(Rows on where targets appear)
------------------------------------------------------------

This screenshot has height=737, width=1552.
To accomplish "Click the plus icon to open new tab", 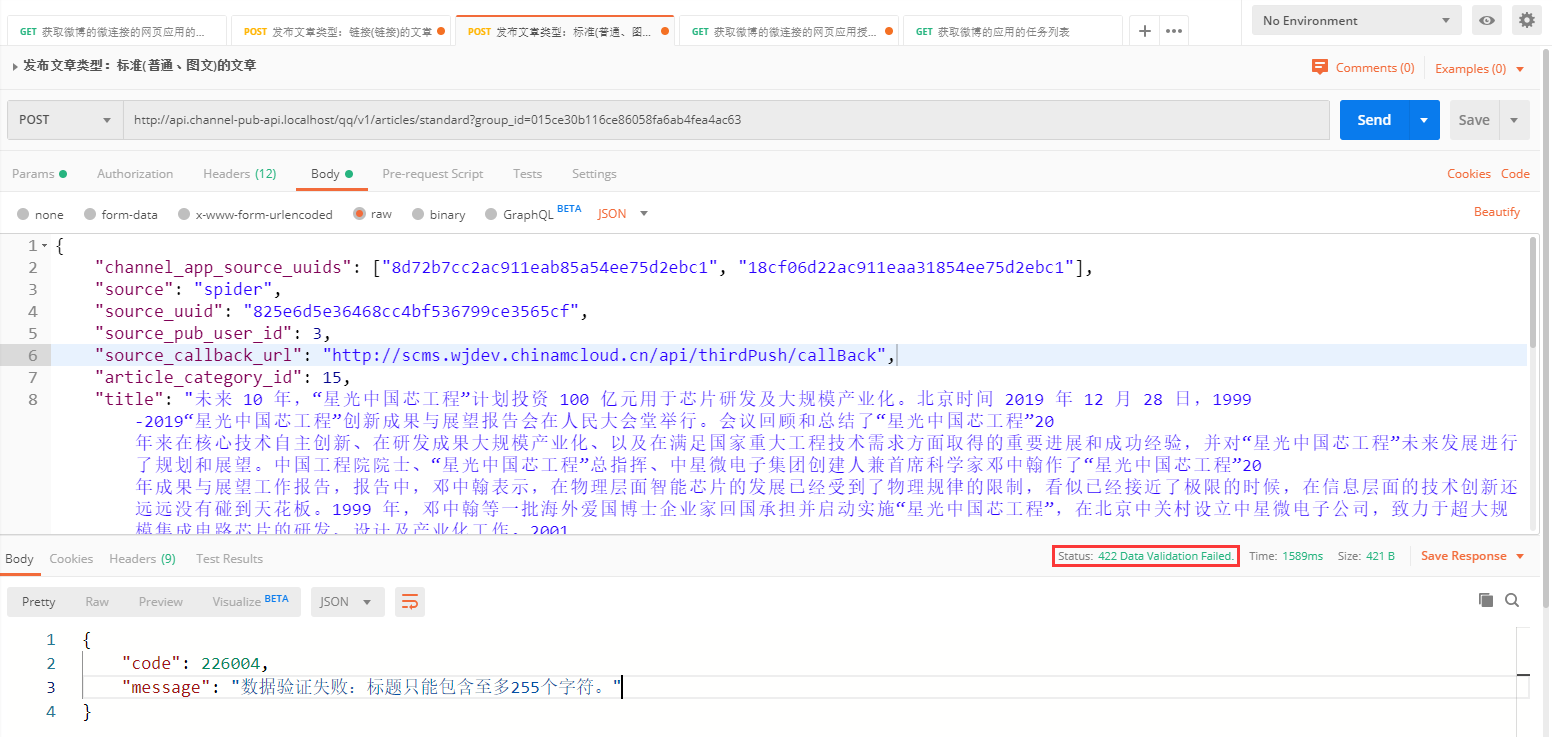I will (1145, 31).
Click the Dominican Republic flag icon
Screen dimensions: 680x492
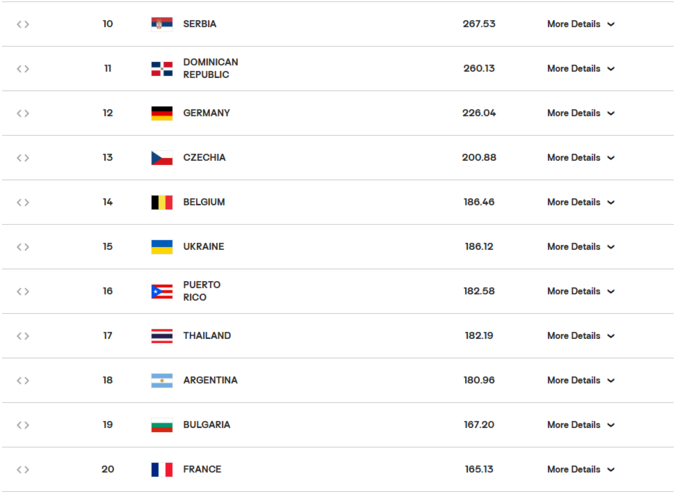(x=162, y=69)
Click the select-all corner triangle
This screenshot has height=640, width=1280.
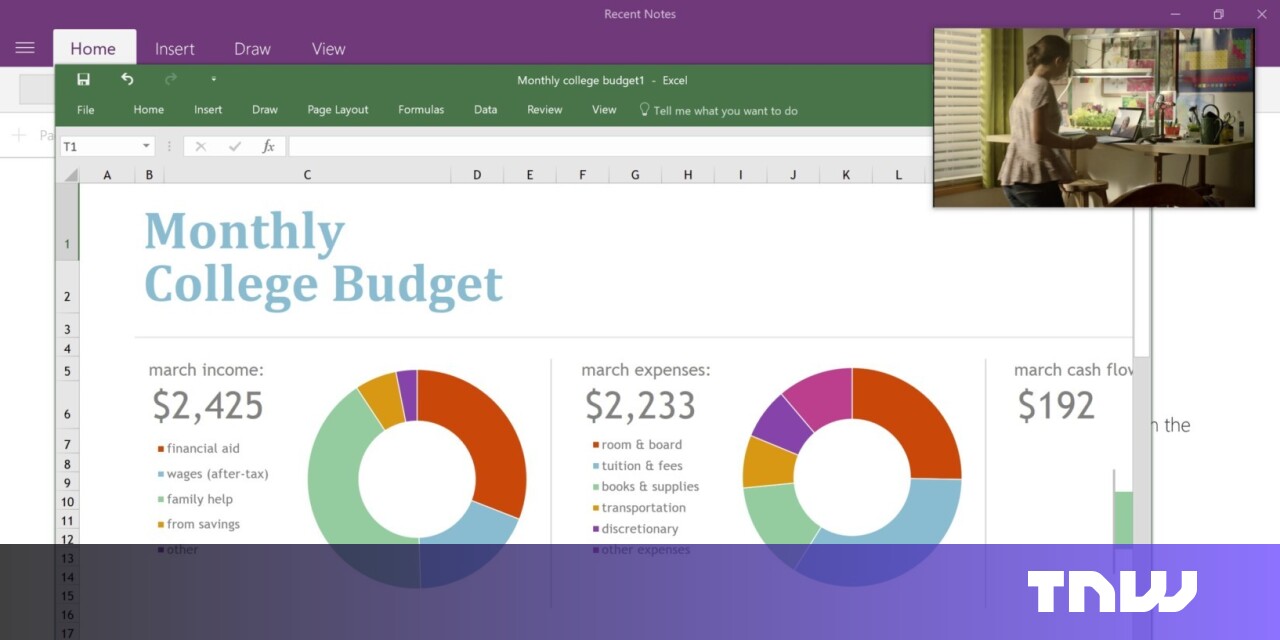[x=70, y=175]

------------------------------------------------------------

Rewrite the records from the line with "Click the Dominican Republic flag icon" through the end of the records, switching "Click" to "Tap" and keeping all else the same. Leave the pictures out.

* Output below
Tap the Dominican Republic flag icon
Screen dimensions: 680x492
(x=162, y=69)
Tap the select-all corner triangle
This screenshot has height=640, width=1280.
[x=70, y=175]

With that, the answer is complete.